I have a network with two supervisons. Usually, I use

loss1 = alpha*loss1
loss1.backward()
loss2 =  (1-alpha)*loss2
loss2.backward()

However, if I understand this correctly, this seems to do the backpropagation twice on the network (the part before the interface). Is there any way to do something like:

#pseudocode
alpha*loss1.backward() till interface, save as error gradients1
(1-alpha)*loss2.backward() till interface, save as error gradients2
gradient = error gradients1 + error gradients2
resume the backprop on the network

MariosOreo · April 15, 2019, 2:43am

Hello,

Is there any difference between these two methods you mentioned above?
In the first way, I am not really sure about the view of backpropagation twice, it calculates the gradients from supervisor1 and supervisro2 separately and performs accumulations on the shared part (before interface).
In the second way, it also seems to calculate separately and perform accumulations. What is the difference?

Bruce_zhuang · April 15, 2019, 2:49am

Thank you for the reply!

Do you meant that the backward on the shared part has been automatically taken care of by Pytorch? Maybe I should modify my question a little bit:

loss1 = alpha*loss1
loss1.backward()
loss2 =  (1-alpha)*loss2
loss2.backward()

I am pretty sure this time the shared part gets two backwards (need retrain_graph=True). Do you think there is way to somehow accumulate the gradients before the shared part and resume the backprop with the combined gradients?

MariosOreo · April 15, 2019, 2:59am

Yes, the accumulation is default operation (without optimizer.zero_grad).
And using the combination version and separate version are both right, they get the same result.

loss = loss1 + loss2
loss.backward()
# or
loss1.backward(retain_graph=True)
loss2.backward()

Therefore, you don’t need to accumulate the gradients of shared part and perform backprop manually.
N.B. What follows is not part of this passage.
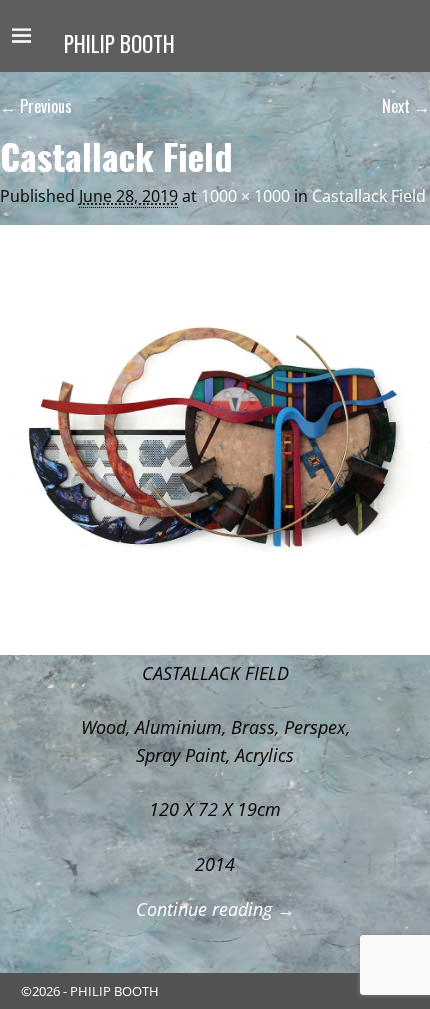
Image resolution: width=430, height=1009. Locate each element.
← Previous (36, 106)
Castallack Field (369, 196)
Bruce_zhuang · April 15, 2019, 4:54am

Thank you for the explanation. Good to understand a little more about the autograd. Yes, the results are the same, at least theoretically. However, when you call two backward(), the two backpropagations will comsume more time than the one with the gradients combined before the shared part (I think calculating the gradients twice on the shared part should take double time).

I am trying to implement this (combining the gradients before the shared part) to save time. Do you think there is way to do this?